(Records from a dataset)
%%

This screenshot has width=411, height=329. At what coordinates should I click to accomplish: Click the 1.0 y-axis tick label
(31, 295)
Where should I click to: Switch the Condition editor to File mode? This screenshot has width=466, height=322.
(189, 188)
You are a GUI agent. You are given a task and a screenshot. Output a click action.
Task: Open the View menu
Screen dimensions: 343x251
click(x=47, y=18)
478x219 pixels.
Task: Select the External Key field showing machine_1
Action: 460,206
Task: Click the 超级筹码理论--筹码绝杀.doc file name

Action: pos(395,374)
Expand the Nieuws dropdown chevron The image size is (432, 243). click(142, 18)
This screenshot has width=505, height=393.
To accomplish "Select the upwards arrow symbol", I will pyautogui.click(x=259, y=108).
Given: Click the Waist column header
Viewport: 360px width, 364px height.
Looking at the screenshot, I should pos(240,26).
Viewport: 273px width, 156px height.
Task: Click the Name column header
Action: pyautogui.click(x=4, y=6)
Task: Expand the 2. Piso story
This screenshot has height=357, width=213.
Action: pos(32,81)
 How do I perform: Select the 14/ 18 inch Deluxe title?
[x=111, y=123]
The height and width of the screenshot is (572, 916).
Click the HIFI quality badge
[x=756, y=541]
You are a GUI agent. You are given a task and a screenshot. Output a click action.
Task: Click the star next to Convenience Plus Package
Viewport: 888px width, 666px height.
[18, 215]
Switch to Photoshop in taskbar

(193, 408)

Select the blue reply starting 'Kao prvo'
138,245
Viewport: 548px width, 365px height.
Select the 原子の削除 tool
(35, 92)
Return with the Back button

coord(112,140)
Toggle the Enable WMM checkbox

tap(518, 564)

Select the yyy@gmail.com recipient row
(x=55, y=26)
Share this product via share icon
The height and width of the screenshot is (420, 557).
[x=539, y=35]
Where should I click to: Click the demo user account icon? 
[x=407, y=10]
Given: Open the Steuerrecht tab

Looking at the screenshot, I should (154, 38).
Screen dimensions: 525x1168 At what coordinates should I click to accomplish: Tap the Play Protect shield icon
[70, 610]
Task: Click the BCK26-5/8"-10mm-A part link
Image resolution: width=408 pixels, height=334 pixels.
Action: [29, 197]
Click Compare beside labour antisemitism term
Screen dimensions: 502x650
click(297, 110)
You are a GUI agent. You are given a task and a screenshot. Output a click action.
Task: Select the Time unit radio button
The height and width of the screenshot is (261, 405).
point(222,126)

%%

Where does the word "Expand" appear in the records? Copy every line that holds it.

EXERCISE ANSWER
Expand the Nieuws dropdown chevron The image size is (432, 243). click(142, 18)
Task: Expand the 2. Piso story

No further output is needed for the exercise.